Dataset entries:
________________
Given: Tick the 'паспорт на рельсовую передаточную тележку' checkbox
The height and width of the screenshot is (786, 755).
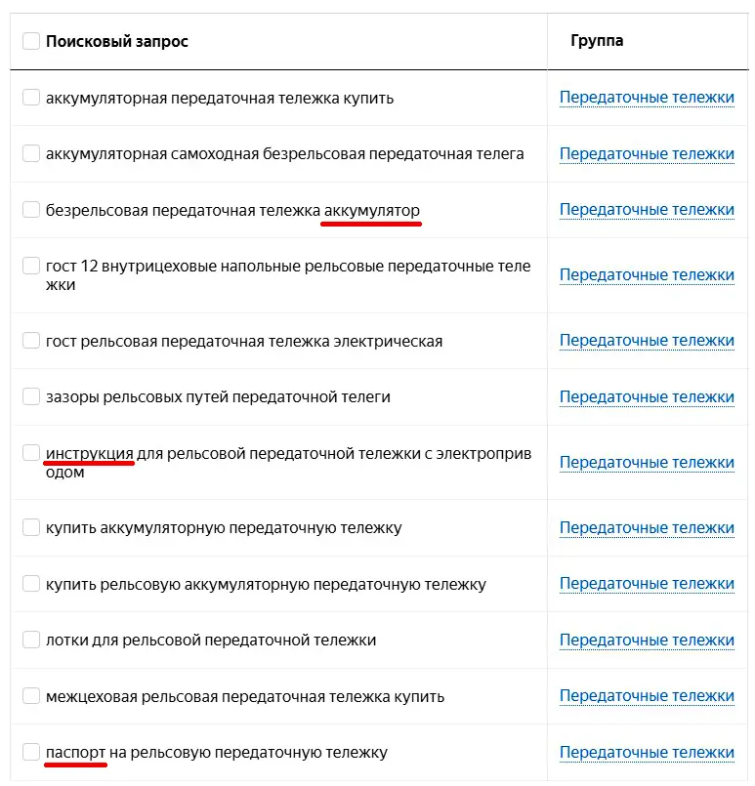Looking at the screenshot, I should coord(31,752).
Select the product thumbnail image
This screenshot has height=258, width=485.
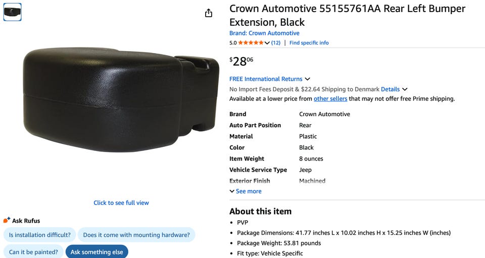[13, 12]
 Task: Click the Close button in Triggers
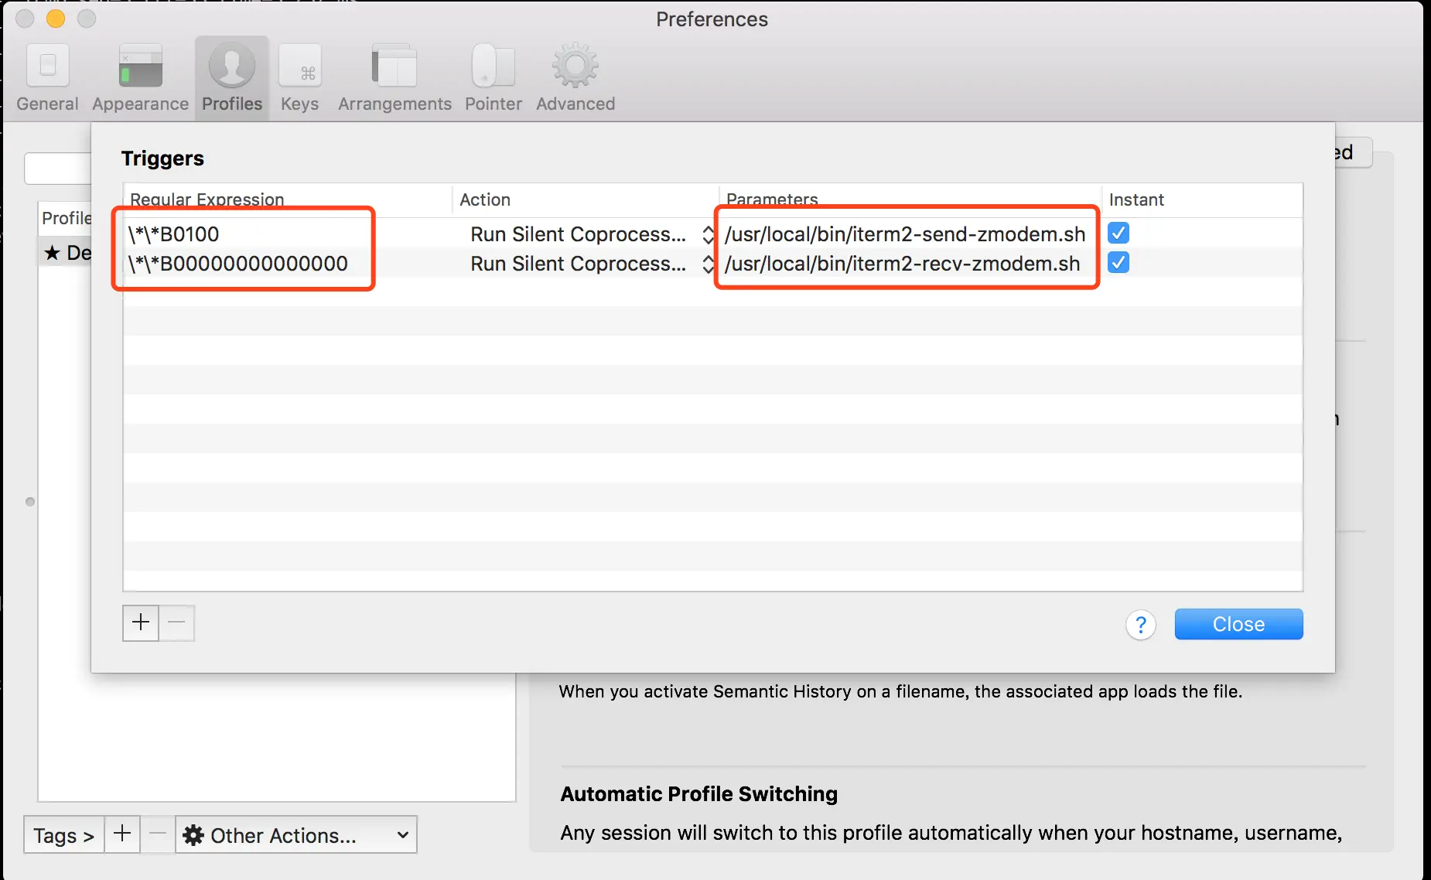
________________
# [Goal of the exercise]
Reproduce each entry word for word and cut the images.

# [Exercise output]
Given: Tick the 'паспорт на рельсовую передаточную тележку' checkbox
The height and width of the screenshot is (786, 755).
Looking at the screenshot, I should coord(31,752).
Select the product thumbnail image
This screenshot has height=258, width=485.
[13, 12]
 Task: Click the Close button in Triggers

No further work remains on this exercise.